+++ EXTRAIT DU TEXTE

La manifestation a débuté samedi et réuni plusieurs dizaines de milliers de personnes dans la soirée. Il s'agit du plus grand rassemblement depuis le coup d'Etat de 2014 qui a placé au pouvoir l'actuel Premier ministre Prayut Chan-O-Cha, légitimé depuis par des élections controversées. Au coeur des revendications: la réécriture d'une Constitution plus démocratique, la dissolution du Parlement et la démission du chef du gouvernement.

Une partie des contestataires ose aussi se confronter ouvertement à la monarchie depuis quelques semaines, mais le ton s'est durci ce week-end. Dimanche matin, des activistes ont cimenté une plaque à Sanam Luang, une place royale proche du Grand Palais dans le centre de la capitale, devant plusieurs milliers d'opposants encore présents. "A cet endroit, le peuple a exprimé sa volonté: que ce pays appartient au peuple et n'est pas la propriété du monarque", est-il écrit. "La nation n'appartient à personne, mais à nous tous", a renchéri Parit Chiwarak, dit "Penguin", l'une des figures de la contestation. "A bas la féodalité", a-t-il ajouté.

++++++
+++ DONNÉES DE L'EXERCICE

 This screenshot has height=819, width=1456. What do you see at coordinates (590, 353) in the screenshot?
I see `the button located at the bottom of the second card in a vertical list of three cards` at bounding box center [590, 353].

++++++
+++ DONNÉES DE L'EXERCICE

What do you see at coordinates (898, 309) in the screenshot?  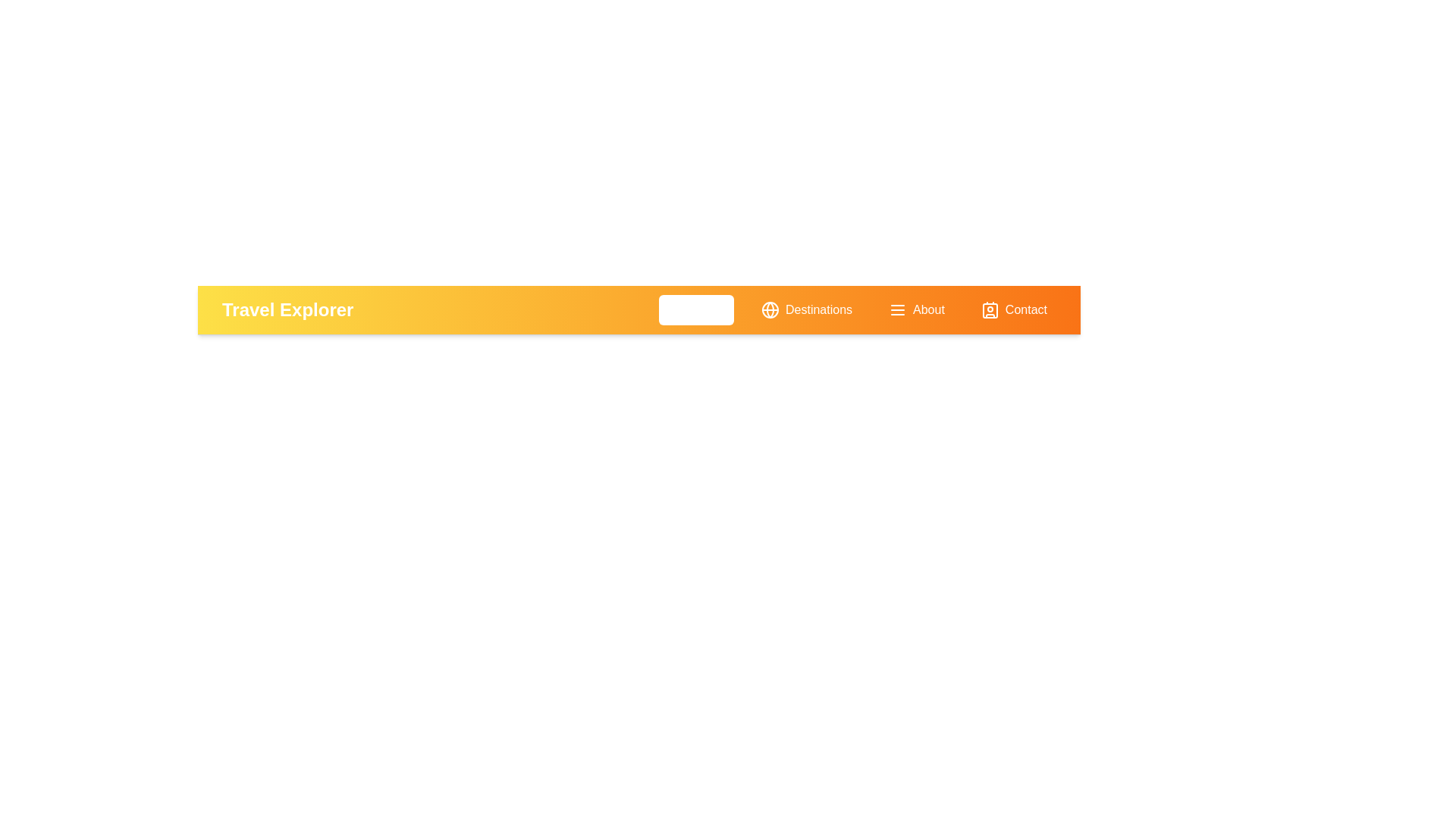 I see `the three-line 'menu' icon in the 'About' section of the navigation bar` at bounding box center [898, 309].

++++++

CONSIGNE DE TRAVAIL 1 => D'après le texte sur la manifestation, depuis quel événement ce rassemblement est-il le plus grand ?
CONSIGNE DE TRAVAIL 2 => Dans le texte sur la manifestation, reprenez le passage allant de "La manifestation a" jusqu'à "chef du gouvernement." en remplaçant "Parlement" par "Sénat".
CONSIGNE DE TRAVAIL 3 => Résumez plus brièvement le paragraphe du texte sur la manifestation qui commence par "Une partie des contestataires", en conservant ses faits essentiels.
Les lignes n'ont aucun rôle dans ce travail.

RÉPONSE RÉDIGÉE 1 => Depuis le coup d'Etat de 2014.

RÉPONSE RÉDIGÉE 2 =>
La manifestation a débuté samedi et réuni plusieurs dizaines de milliers de personnes dans la soirée. Il s'agit du plus grand rassemblement depuis le coup d'Etat de 2014 qui a placé au pouvoir l'actuel Premier ministre Prayut Chan-O-Cha, légitimé depuis par des élections controversées. Au coeur des revendications: la réécriture d'une Constitution plus démocratique, la dissolution du Sénat et la démission du chef du gouvernement.

RÉPONSE RÉDIGÉE 3 => Depuis quelques semaines, une partie des contestataires s'en prend ouvertement à la monarchie, et le ton s'est durci ce week-end. Dimanche matin, devant plusieurs milliers d'opposants, des activistes ont cimenté une plaque à Sanam Luang, place royale proche du Grand Palais, au centre de la capitale. Elle proclame que le pays appartient au peuple et n'est pas la propriété du monarque. Parit Chiwarak, dit "Penguin", l'une des figures de la contestation, a déclaré que la nation appartient à tous, puis a lancé : "A bas la féodalité".